A former convict was dealt a heavy blow yesterday after the state won in a case in which he was suing for the loss of fingers and mental illness allegedly occasioned by a prison stay.
Thirty-one-year-old Rebaone Ntwaagae, who is on parole and still doing extra mural activities, lost the case against the Attorney General as Gaborone High Court judge, Tshepo Motswagole ruled that he had failed to prove negligence by prison officials.
Ntwaagae lost four fingers at a prison workshop in 2010 and said he had also become mentally disturbed during his stay in prison.
Motswagole upheld the application by state on the absolution of the case after final submissions yesterday. “This was clearly a case of negligence by the prison officials which ought to have been clearly stated and evidence represented, but that has not been the case and therefore the application for absolution is upheld and reasons will follow in due course,” he said.
The state represented by Neo Sharp said Ntwaagae had failed to lead evidence as to why he was entitled to the P600,000 he was suing for. “There is no dispute that the plaintiff was injured while in prison and that he claims to have gone mentally disturbed and that he is the sole breadwinner, but he has not proved any duty that is bound to us, therefore he has not proven any case,” she said.
Earlier on Ntwaagae’s attorney, Unangoni Tema told court that the prison officials had a duty to perform as they were supposed to have trained him on the machines he was to use prior to the accident.

*Problem details*
In the court report, what amount of money was Rebaone Ntwaagae suing for?

*Raw data*
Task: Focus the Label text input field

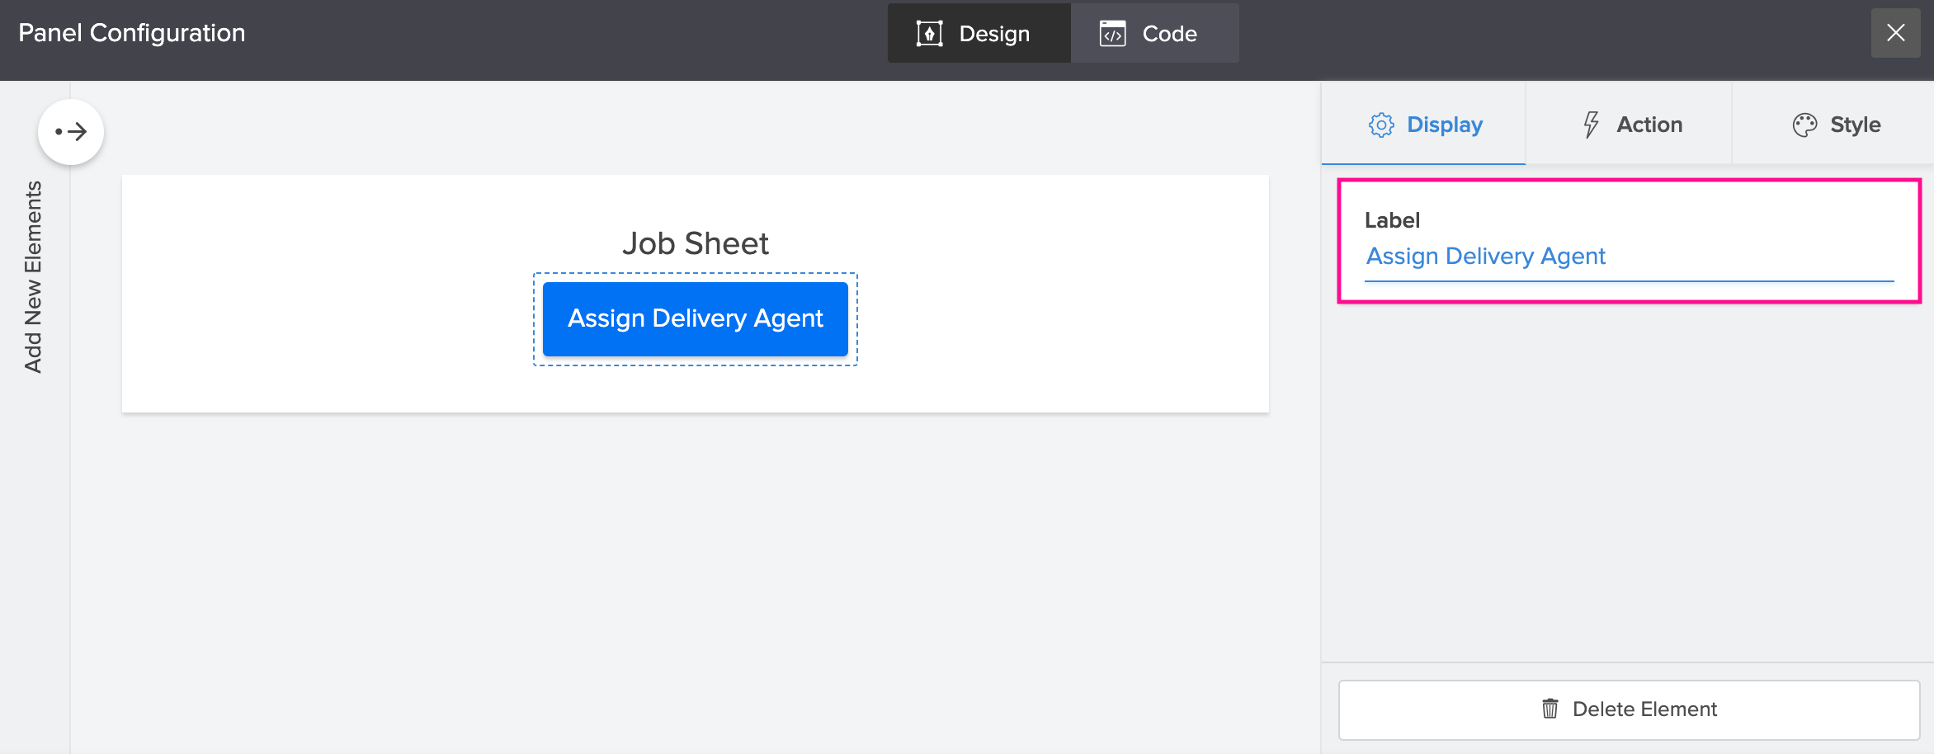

*Exercise response*
P600,000